Ohio State, Michigan State, Wisconsin and Michigan are all 11-5.

The Hoosiers haven’t won any kind of Big Ten title since 2002, when under coach Mike Davis they went on to the national championship game, losing to Maryland. Their last outright Big Ten crown came in 1993. They can duplicate that by beating the Buckeyes or the Wolverines.

Beat the Buckeyes and get it over with.

All this is great. It’s a major accomplishment given where the program was just a couple of years ago, when Kelvin Sampson ruined things with his phone call habits and his knack for recruiting, at least in part, the wrong kind of guys.

Only Purdue, with 22 Big Ten titles, has won more than Indiana.

So now let’s get to the big picture -- win these last two games and clinch a No. 1 NCAA tourney seed.

That’s the ultimate goal. A No. 1 seed gets you to opening round games in either Dayton or Lexington. Assuming IU would be No. 1 in the Midwest Regional, it would then play Sweet 16 and Elite Eight games in Indianapolis.

The Final Four is in Atlanta.

The Hoosiers don’t want to add uncertainty by losing. If they would lose at Michigan, which is undefeated at home this season, and then lose in the Big Ten tourney, that very well could knock them to a No. 2 NCAA tourney seed.

Yes, you could argue that IU (25-4 overall) already has done enough to earn a No. 1 NCAA tourney seed.

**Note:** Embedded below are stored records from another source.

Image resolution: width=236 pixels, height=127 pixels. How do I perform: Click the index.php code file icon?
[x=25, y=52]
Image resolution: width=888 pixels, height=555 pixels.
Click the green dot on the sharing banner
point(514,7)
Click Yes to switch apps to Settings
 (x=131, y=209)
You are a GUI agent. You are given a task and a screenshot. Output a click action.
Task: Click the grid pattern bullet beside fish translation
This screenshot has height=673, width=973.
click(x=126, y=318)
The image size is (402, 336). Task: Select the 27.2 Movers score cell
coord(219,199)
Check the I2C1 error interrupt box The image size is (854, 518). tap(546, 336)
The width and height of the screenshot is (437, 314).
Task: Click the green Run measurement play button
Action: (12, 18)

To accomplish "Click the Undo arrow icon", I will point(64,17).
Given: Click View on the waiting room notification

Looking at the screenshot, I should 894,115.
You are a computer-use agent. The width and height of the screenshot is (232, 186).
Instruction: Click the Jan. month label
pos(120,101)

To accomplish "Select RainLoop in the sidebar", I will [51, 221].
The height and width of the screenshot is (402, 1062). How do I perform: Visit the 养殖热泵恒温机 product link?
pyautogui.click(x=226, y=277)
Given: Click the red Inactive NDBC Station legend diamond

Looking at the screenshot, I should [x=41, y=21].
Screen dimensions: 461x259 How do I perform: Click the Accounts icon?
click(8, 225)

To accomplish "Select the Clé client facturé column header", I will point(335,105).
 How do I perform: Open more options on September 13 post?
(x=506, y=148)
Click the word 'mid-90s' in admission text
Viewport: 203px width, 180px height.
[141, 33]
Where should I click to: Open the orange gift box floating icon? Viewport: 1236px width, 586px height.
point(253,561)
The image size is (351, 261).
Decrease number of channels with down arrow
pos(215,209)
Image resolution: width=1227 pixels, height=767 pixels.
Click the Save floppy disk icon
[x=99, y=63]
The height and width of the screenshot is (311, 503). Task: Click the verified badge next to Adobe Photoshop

It is 5-0 against ranked Big Ten teams and is 6-2 on the conference road.

That’s especially impressive given the Big Ten is, by far, the best conference in America.

Still, if the Hoosiers would lose at Michigan and then in the conference tourney in Chicago, coupled with last week’s loss at Minnesota, that would given the NCAA selection committee a chance to move another team into a No. 1 seed.

For now, it seems Gonzaga and Duke are No. 1 locks.

Gonzaga is 29-2 and 11-2 against teams in the top 100 RPI. Its only losses are to Illinois and Butler (on a last-second shot at Hinkle Fieldhouse).

Duke is 25-4 and just got forward Ryan Kelly back from a foot injury. That’s the same Kelly who scored 36 points to beat Miami in his first game back.

If Indiana stumbles down the stretch, it could get passed by Kansas (25-4), Georgetown (23-4), Louisville (24-5) or even Michigan (24-5).

The best Cream ‘n Crimson scenario is to win this week’s games and make the Big Ten tourney irrelevant as far as the NCAA selection committee is concerned. That would mean IU would have won its last three games and seven of its last eight, including a road victory at Michigan. It would provide just the kind of momentum you want entering postseason play.

The Hoosiers are right where they want to be. They just need to finish the regular season job.

That starts Tuesday night against Ohio State.


Indiana has opened its spring football practice. Optimism is high the Hoosiers can finally return to bowl relevance by winning at least six games.

They return a ton of players (including quarterback Tre Roberson). They went 1-11 in coach Kevin Wilson’s first season, 4-8 in his second. They lost heart breakers to Ball State, Navy and Michigan State – and that was despite not having Roberson (he missed most of the season with a broken leg) and a ridiculously bad defense (it gave up 163 points in its last three games and allowed 231.3 rushing yards in every game).

IU will open its season on a Thursday night when it hosts Indiana State on Aug. 29. It’s the third time the Hoosiers have opened on a Thursday night. They beat Eastern Kentucky in 2009 and Towson in 2010.

They also have eight home games. The others are Navy (Sept. 7), Bowling Green (Sept. 14), Missouri (Sept. 21), Penn State (Oct. 5), Minnesota (Nov. 2), Illinois (Nov. 9) and Purdue (Nov. 30).